It was my first date with a 31-year-old Wall Street type, who seemed charmingly dorky in his light-color jeans and tucked-in button-down. We were halfway done with our first glasses of wine at a dimly lit place, feeling cozy and chatting about our families, our jobs, and his love of dogs. The banter was reasonably witty, punctuated with a little forearm- and knee-touching. Then he started to tell me about a recent hookup he'd had with another woman.
He told me he took her back to his place. "Why not?" he said, rolling his eyes. "I figured maybe I'd get a blow job." It went downhill from there. He described her nude in his bed, the fumbling foreplay, then mocked her desires and physical responses — all the while clocking my reaction. As the story reached its climax, he started aggressively pumping his arm, mimicking her pelvic thrusts, ultimately explaining why he — and all of his friends — now call her the Bowling Ball Girl. (Trust me, you don't want to know.)

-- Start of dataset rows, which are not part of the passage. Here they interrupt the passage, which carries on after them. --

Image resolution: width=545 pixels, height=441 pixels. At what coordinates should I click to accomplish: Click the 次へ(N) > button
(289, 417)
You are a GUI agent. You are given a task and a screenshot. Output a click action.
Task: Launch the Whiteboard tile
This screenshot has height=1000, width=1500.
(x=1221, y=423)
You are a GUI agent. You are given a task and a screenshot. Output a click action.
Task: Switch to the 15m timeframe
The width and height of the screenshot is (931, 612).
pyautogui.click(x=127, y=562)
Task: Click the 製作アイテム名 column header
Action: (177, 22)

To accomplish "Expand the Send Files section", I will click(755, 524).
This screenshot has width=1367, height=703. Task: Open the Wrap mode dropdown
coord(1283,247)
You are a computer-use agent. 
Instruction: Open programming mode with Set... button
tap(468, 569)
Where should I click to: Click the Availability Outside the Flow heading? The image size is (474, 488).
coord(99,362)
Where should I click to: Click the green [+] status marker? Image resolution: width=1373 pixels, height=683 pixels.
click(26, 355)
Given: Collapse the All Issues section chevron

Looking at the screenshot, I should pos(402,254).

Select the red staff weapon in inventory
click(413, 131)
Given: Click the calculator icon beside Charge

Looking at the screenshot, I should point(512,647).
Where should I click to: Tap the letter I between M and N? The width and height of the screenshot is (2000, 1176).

Yes, I laughed along. I love a raunchy story, and I know the value of a peek into the male psyche. But really, beneath the giggles, I felt paralyzed — caught between modern-woman swagger and a craving for sensitivity, delicacy, chivalry. Is that so retro? Could he really think that talk was turning me on? Or was he testing me?
For women these days, there's such a premium on being able to take everything like a man. And while that's a total cinch at the office, the real test comes after-hours, when the male/female dynamic is still in violent flux. Yes, we've managed to break free of the goofy, confining dating rules of our moms' era. But what are the new rules? Do crude anecdotes about previous exploits pass for foreplay at a time when women are bedmates, good friends, and the ones who might steal your job?
Needless to say, my first date with that lovely guy was my last. I may be modern and tough, but I'm a woman — not a frat boy. And I'm cool with the difference.